▶ [Goal of the exercise]: The answer must consist solely of the lines from the one containing "Screen dimensions: 621x292" through the last line of the records, set down exactly and without any pictures.

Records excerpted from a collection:
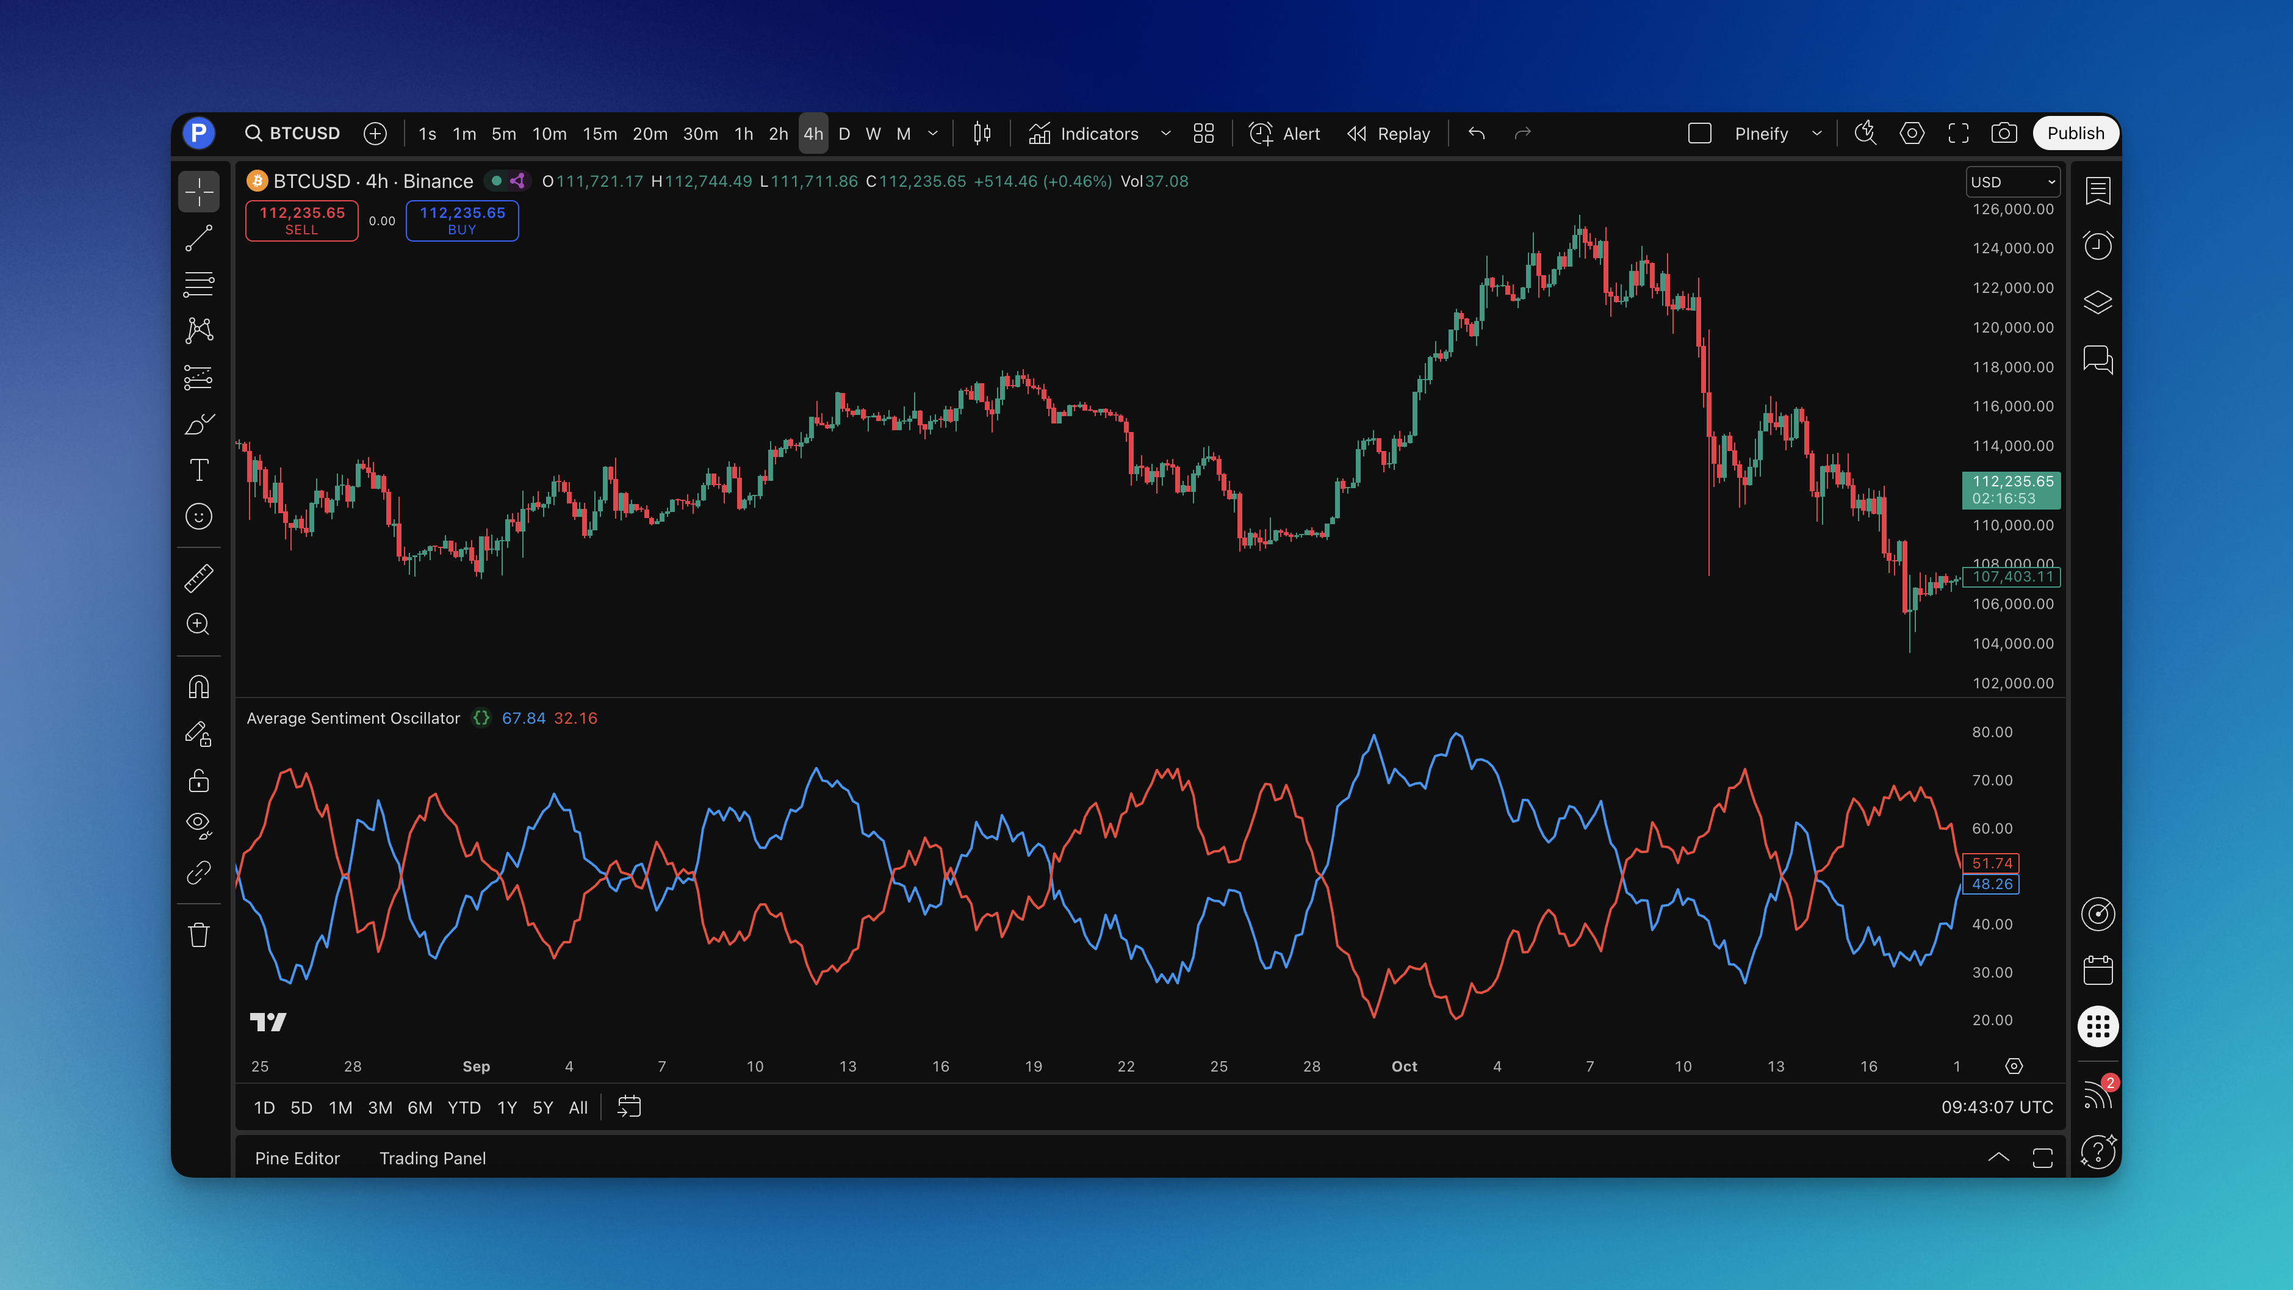The height and width of the screenshot is (1290, 2293).
Task: Open the USD currency dropdown
Action: pos(2012,182)
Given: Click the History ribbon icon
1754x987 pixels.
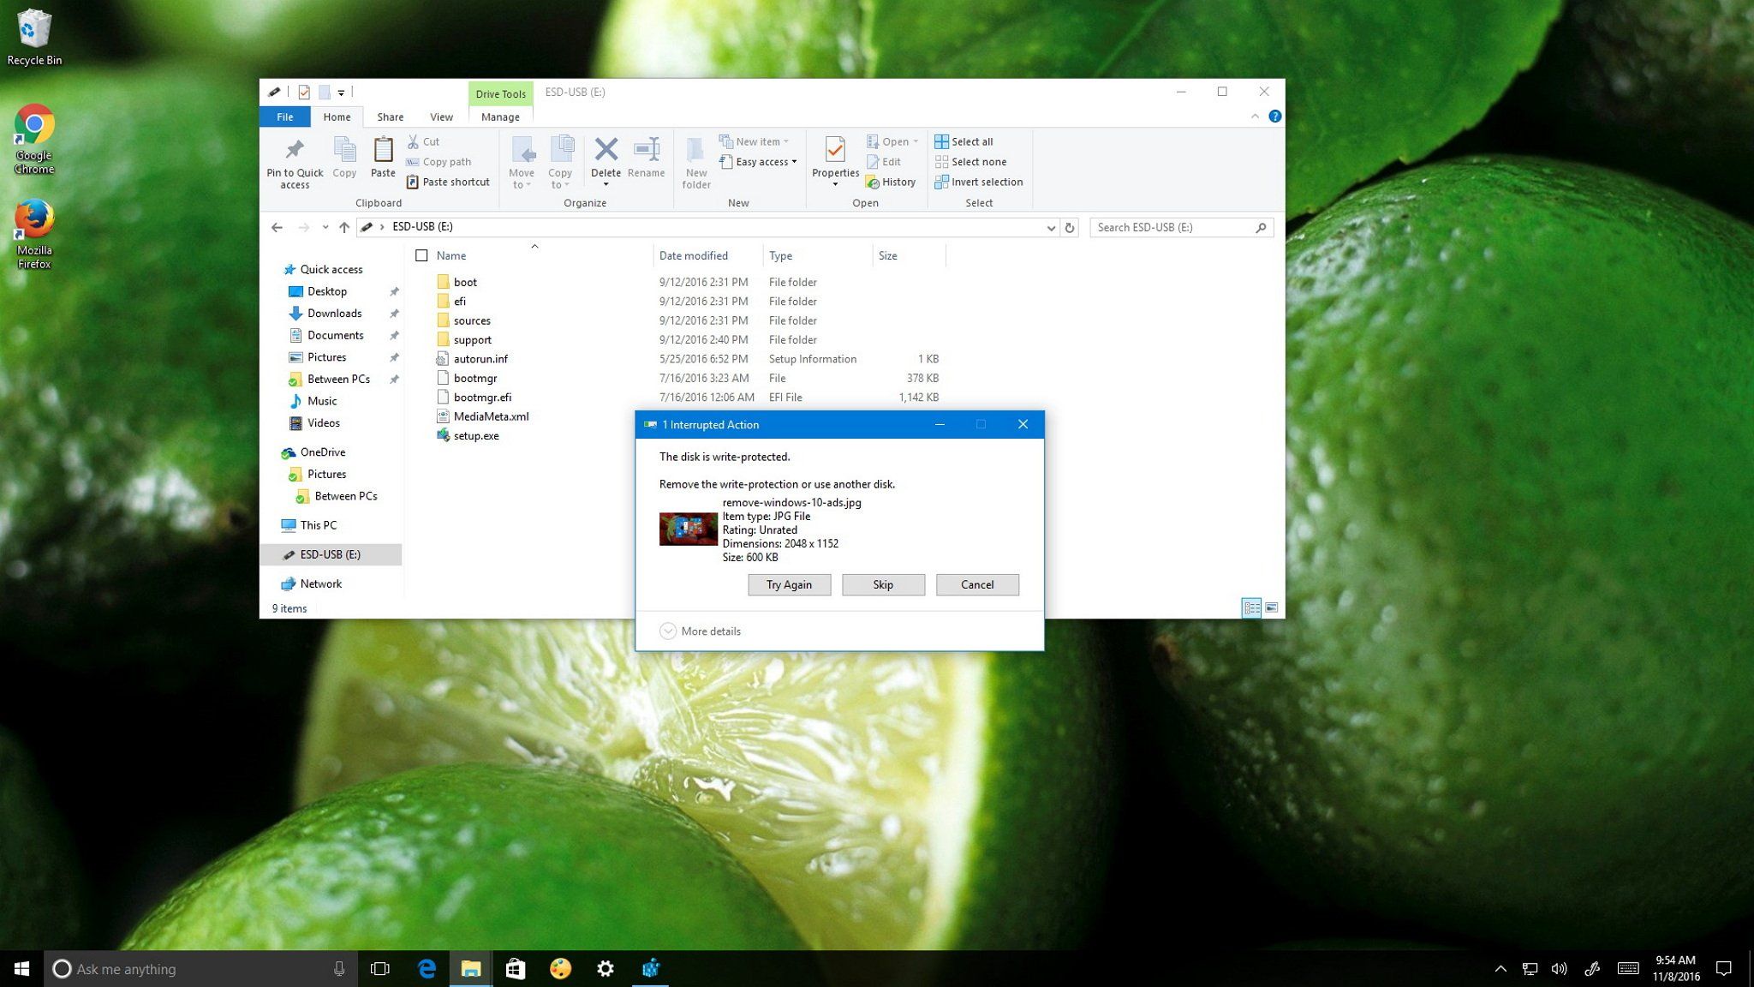Looking at the screenshot, I should 891,182.
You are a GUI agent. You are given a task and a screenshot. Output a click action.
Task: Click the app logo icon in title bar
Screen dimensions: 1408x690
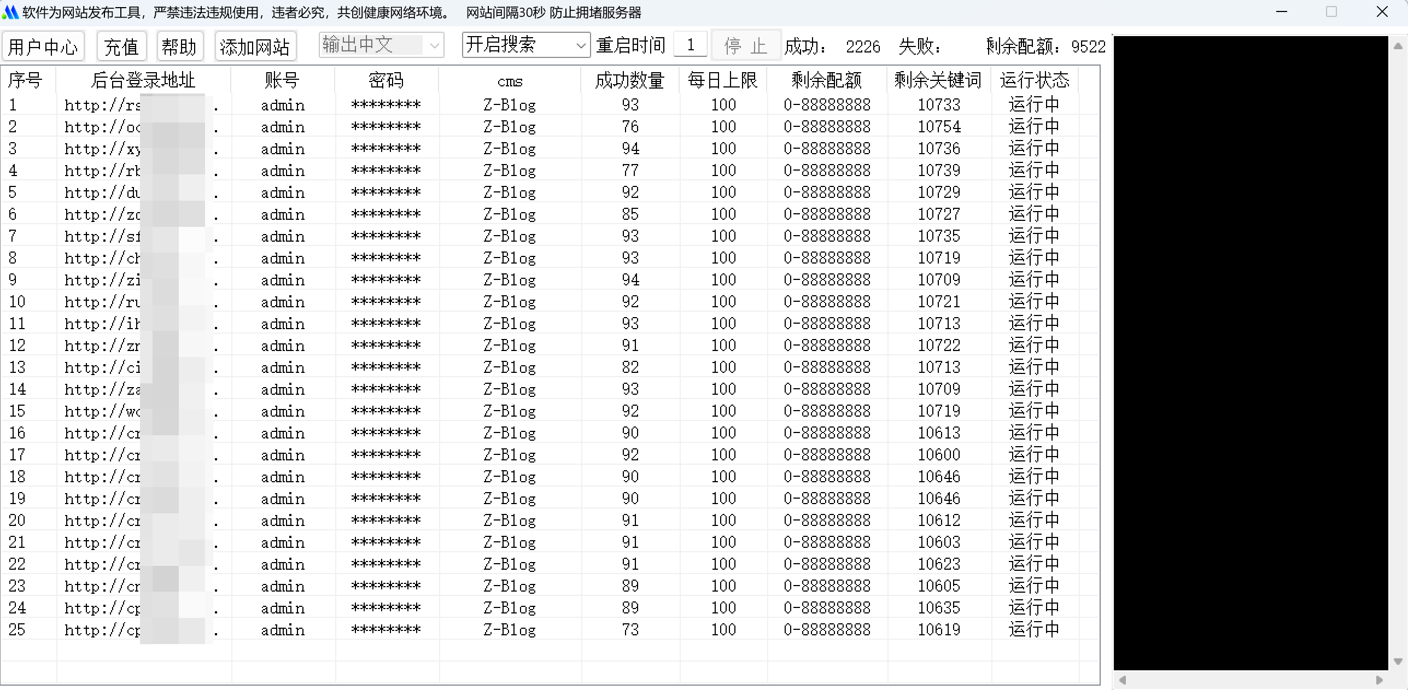(10, 12)
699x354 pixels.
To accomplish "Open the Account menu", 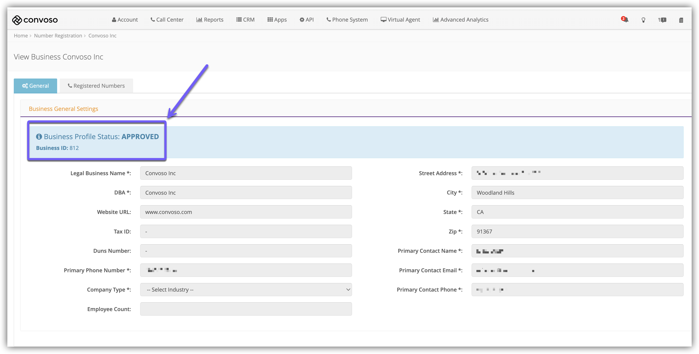I will [125, 20].
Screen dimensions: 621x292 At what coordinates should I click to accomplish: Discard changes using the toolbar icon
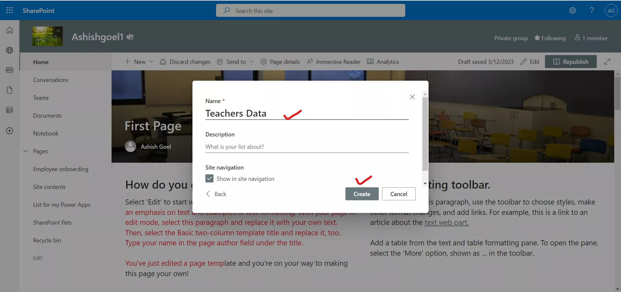(163, 62)
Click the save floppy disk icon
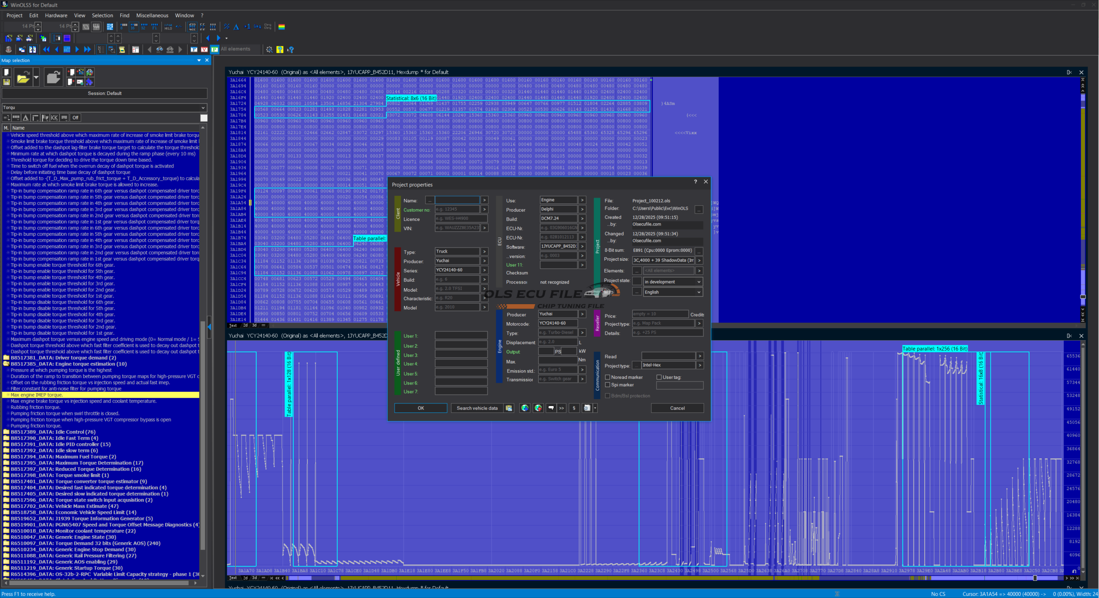This screenshot has height=598, width=1099. [x=6, y=82]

▶ [Problem solution]:
Screen dimensions: 621x292 At what coordinates should I click to accomplish: Discard changes using the toolbar icon
(163, 62)
Click the save floppy disk icon
This screenshot has height=598, width=1099. [x=6, y=82]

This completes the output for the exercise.